### ASSIGNMENT
Beginning with the line that has "Task: Close the Printer Properties dialog", write out each line down to the end of the records below exactly, and include no pictures.

[Screenshot grounding data]

------------------------

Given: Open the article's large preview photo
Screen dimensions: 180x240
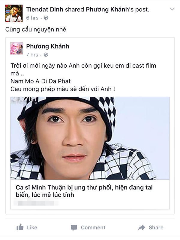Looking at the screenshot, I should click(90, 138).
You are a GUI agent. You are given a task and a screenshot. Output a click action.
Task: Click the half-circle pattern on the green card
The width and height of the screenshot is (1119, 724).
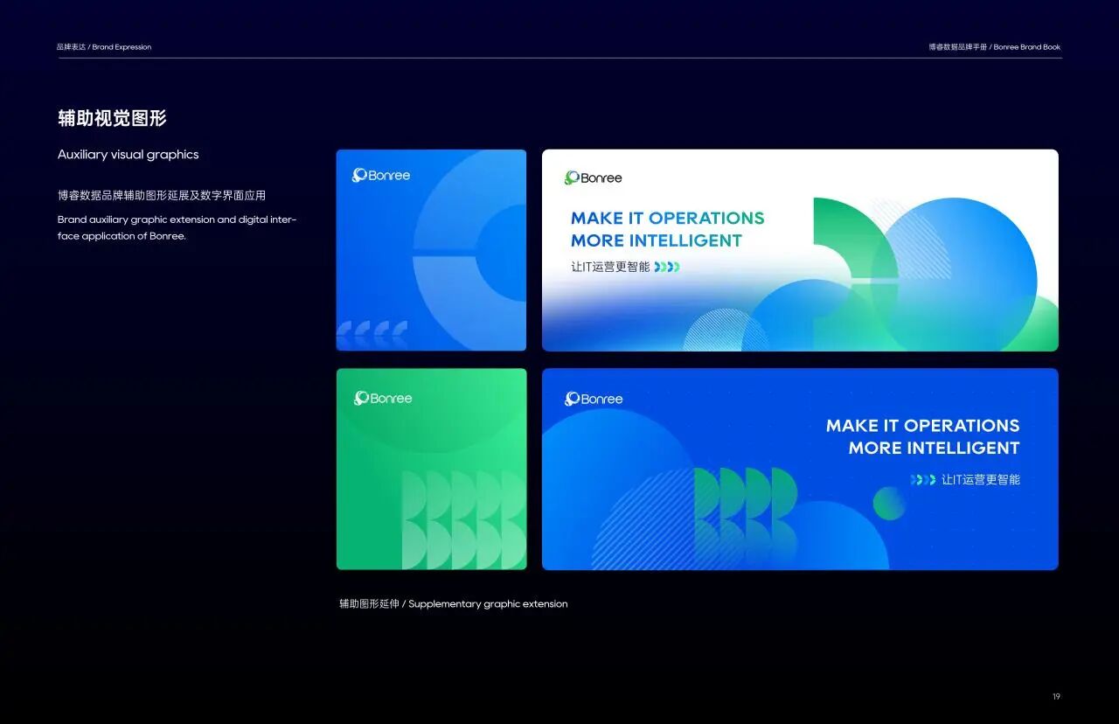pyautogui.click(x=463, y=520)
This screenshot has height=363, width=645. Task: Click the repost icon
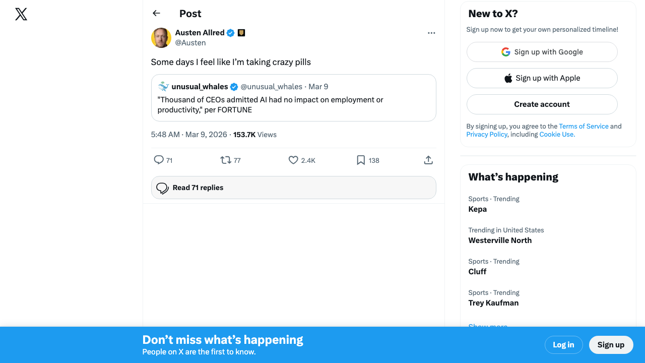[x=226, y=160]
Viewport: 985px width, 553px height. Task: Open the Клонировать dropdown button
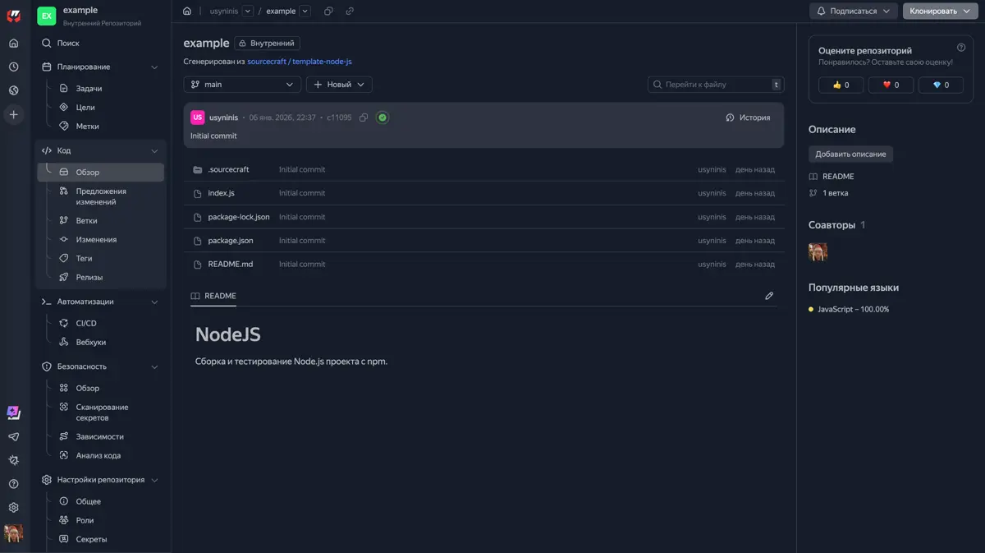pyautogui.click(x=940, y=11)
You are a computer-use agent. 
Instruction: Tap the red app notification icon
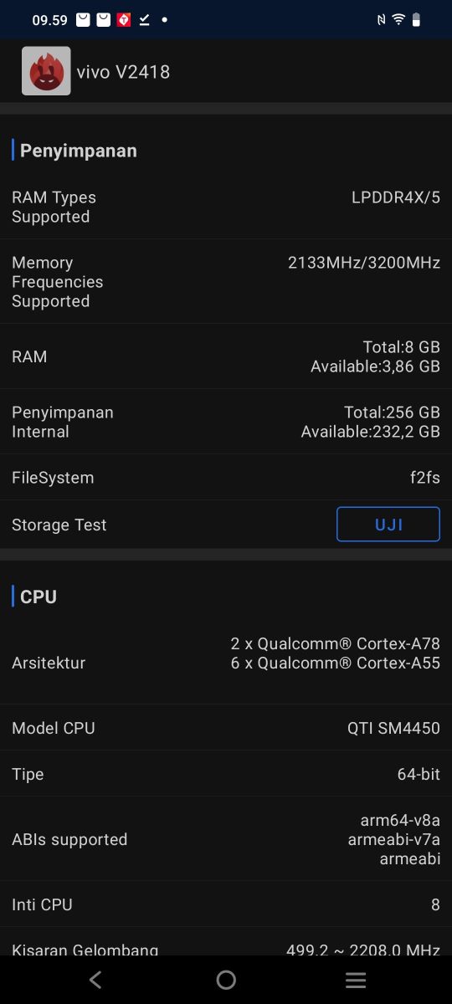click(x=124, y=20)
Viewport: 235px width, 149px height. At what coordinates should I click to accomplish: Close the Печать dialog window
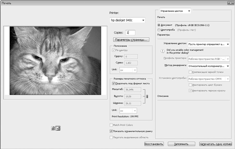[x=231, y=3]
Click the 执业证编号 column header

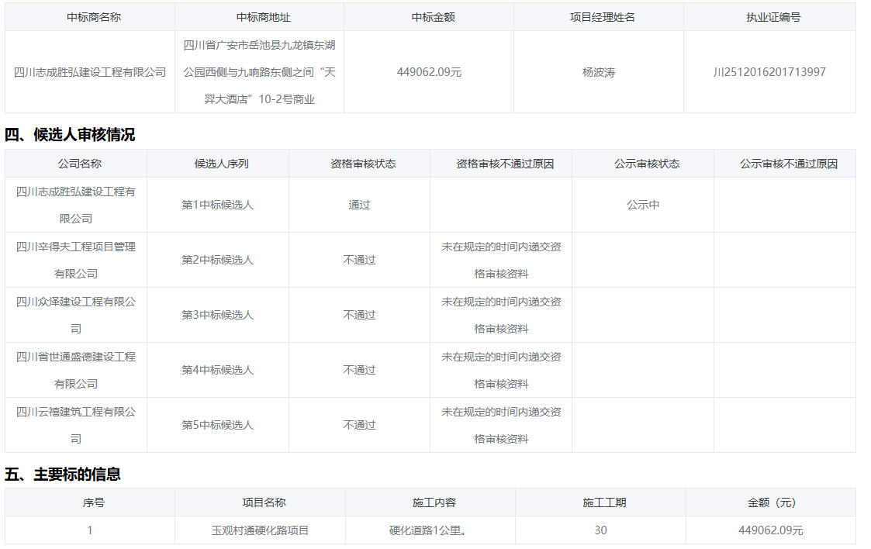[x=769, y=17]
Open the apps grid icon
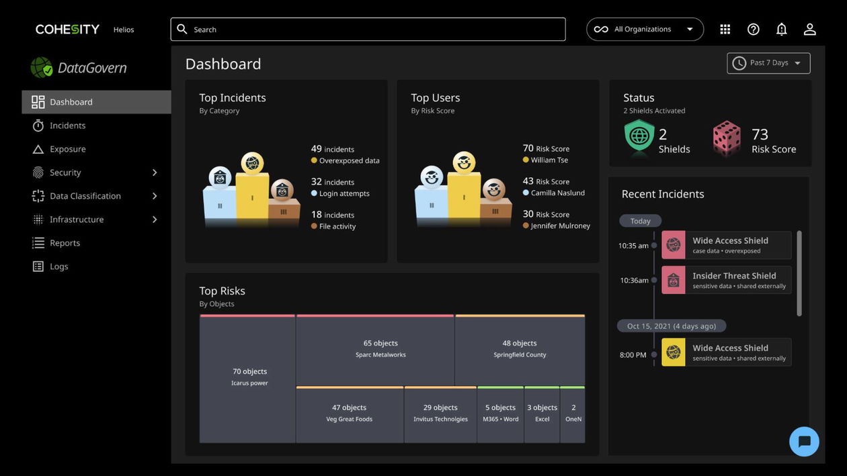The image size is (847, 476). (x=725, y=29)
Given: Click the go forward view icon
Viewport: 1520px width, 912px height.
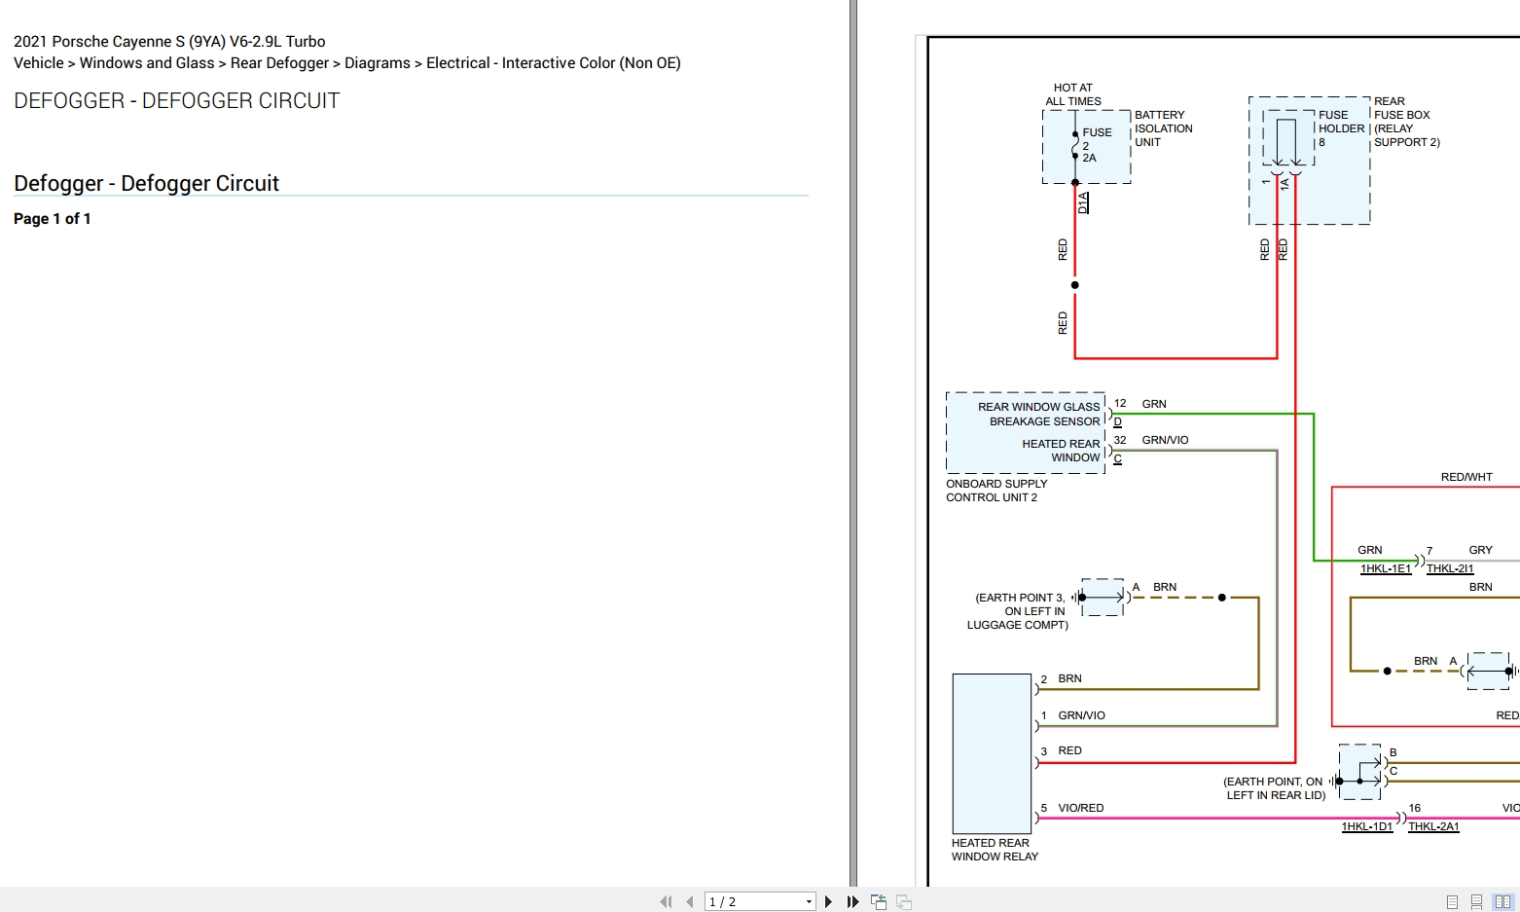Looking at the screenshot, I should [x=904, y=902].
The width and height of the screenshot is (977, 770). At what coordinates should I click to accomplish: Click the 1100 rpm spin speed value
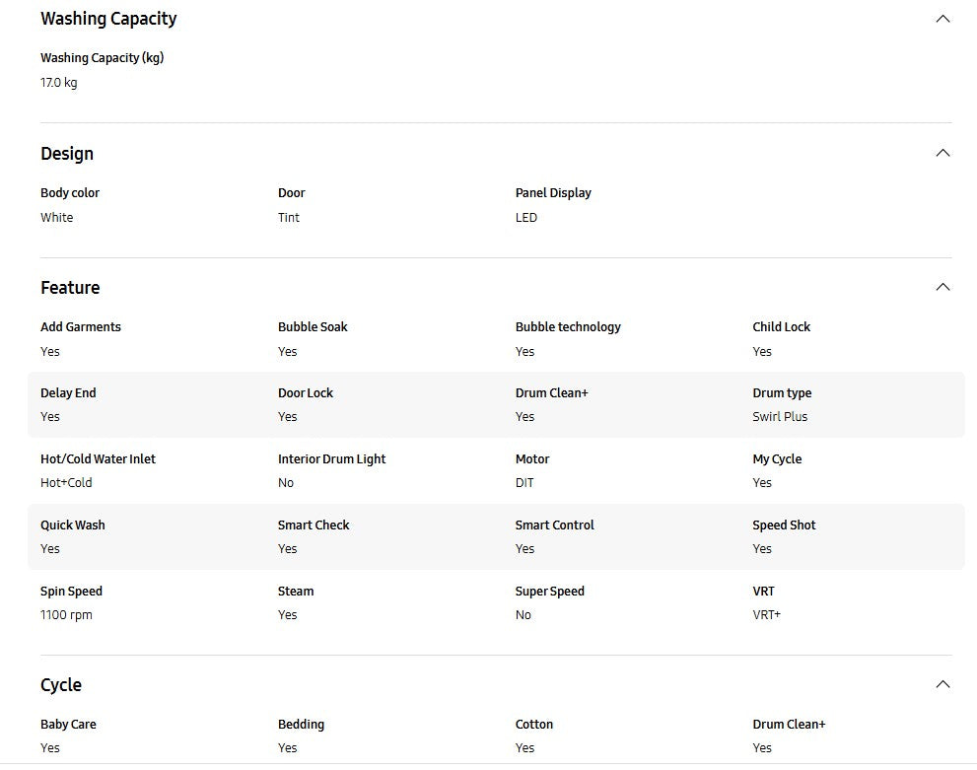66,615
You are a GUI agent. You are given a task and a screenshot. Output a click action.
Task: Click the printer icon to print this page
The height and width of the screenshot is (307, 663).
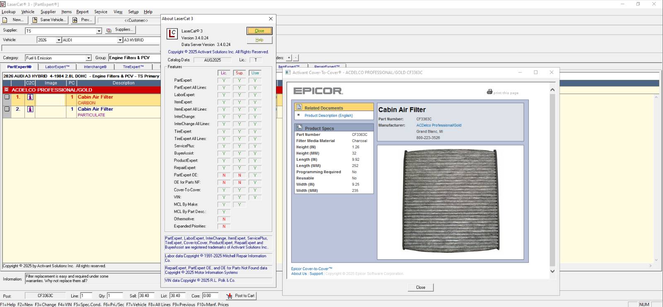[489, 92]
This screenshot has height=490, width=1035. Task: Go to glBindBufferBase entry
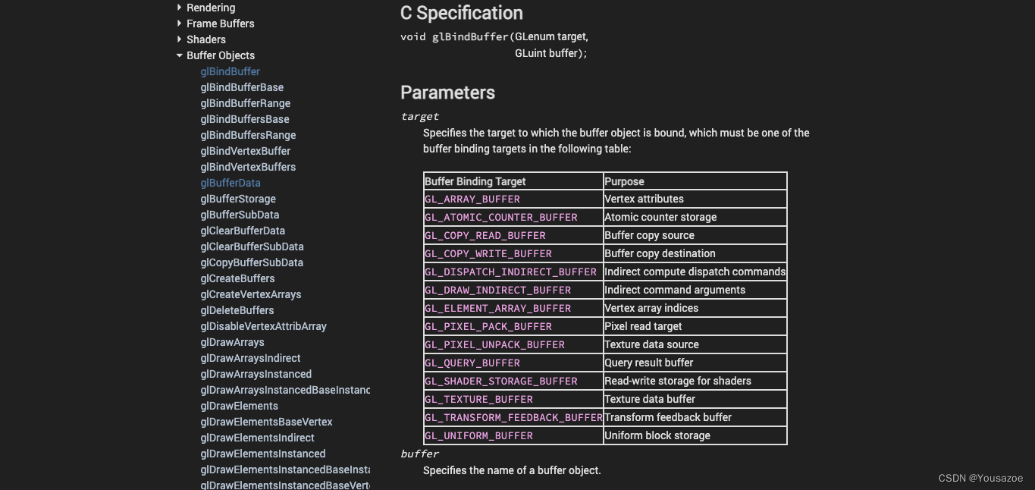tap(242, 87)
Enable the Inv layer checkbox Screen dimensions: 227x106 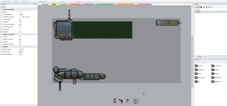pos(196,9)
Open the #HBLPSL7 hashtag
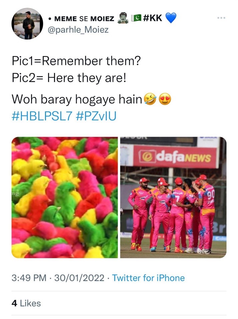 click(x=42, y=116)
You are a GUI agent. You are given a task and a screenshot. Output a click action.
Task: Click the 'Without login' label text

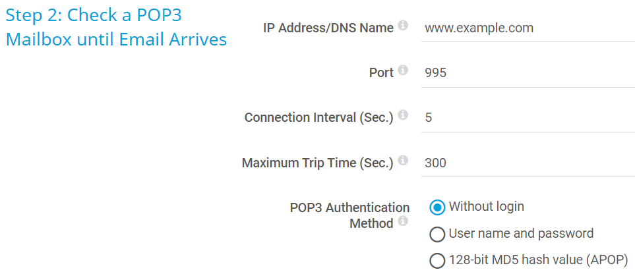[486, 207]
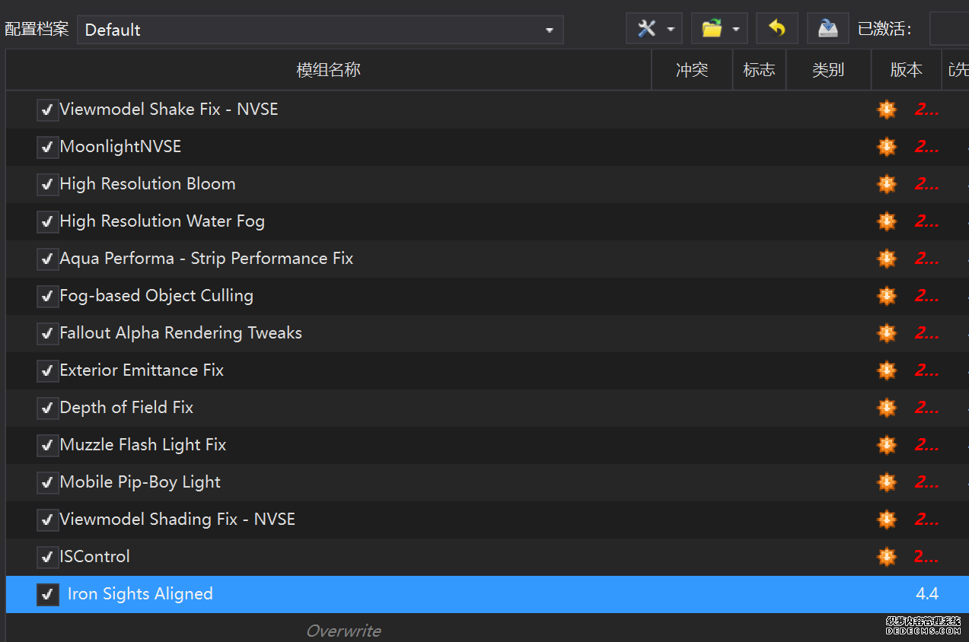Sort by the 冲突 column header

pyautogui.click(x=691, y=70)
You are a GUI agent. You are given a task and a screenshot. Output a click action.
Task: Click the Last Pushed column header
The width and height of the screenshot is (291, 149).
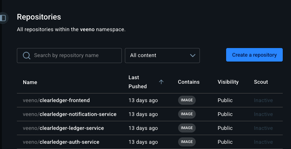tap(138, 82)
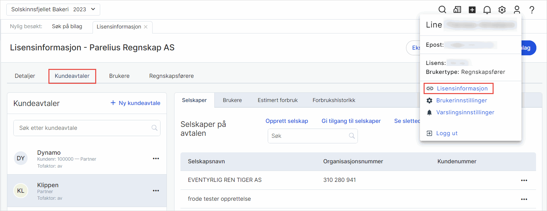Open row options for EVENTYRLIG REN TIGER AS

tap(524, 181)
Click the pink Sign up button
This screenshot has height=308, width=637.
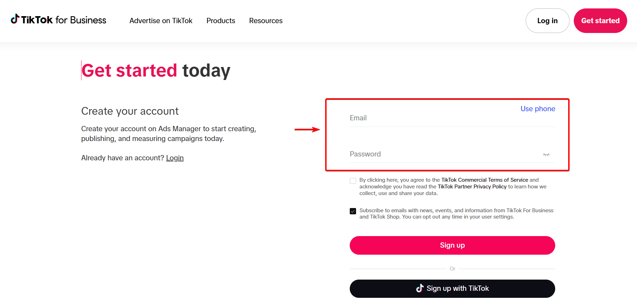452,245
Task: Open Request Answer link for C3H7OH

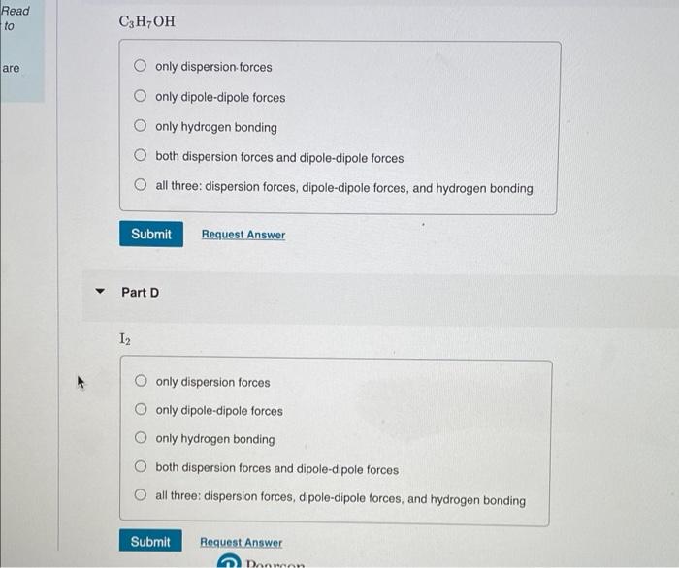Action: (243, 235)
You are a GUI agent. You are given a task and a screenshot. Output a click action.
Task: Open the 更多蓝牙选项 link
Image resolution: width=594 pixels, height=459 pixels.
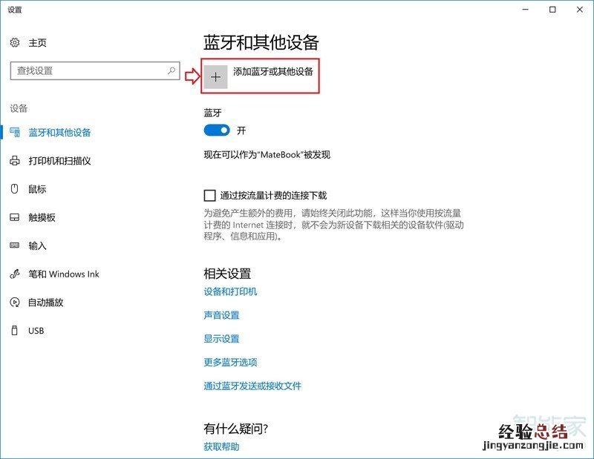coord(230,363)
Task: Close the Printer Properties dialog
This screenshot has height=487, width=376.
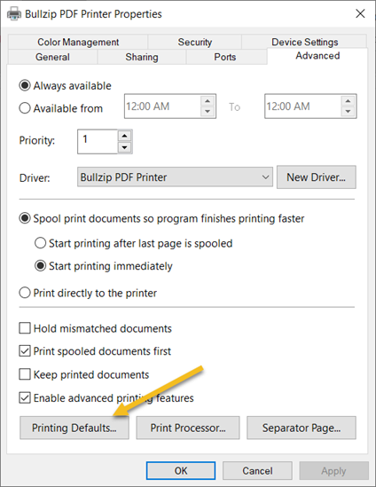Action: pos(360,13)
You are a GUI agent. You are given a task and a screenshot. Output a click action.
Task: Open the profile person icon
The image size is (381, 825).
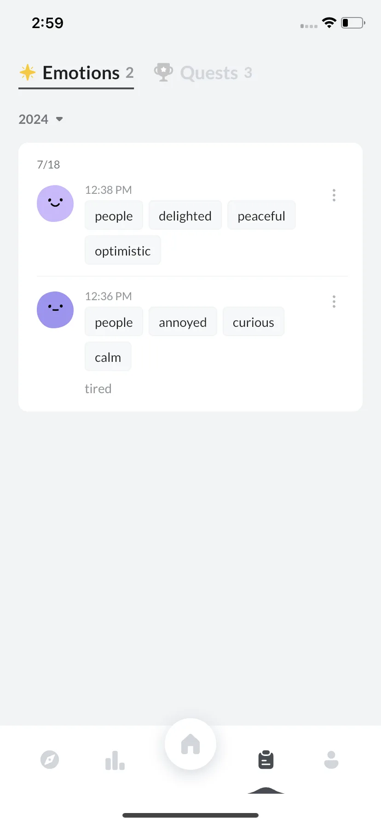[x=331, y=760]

------------------------

### OUTPUT
Task: Close the Printer Properties dialog
This screenshot has height=487, width=376.
Action: pos(360,13)
You are a GUI agent. You are given a task and a screenshot. Output a click action.
Task: Open the profile person icon
The image size is (381, 825).
[x=331, y=760]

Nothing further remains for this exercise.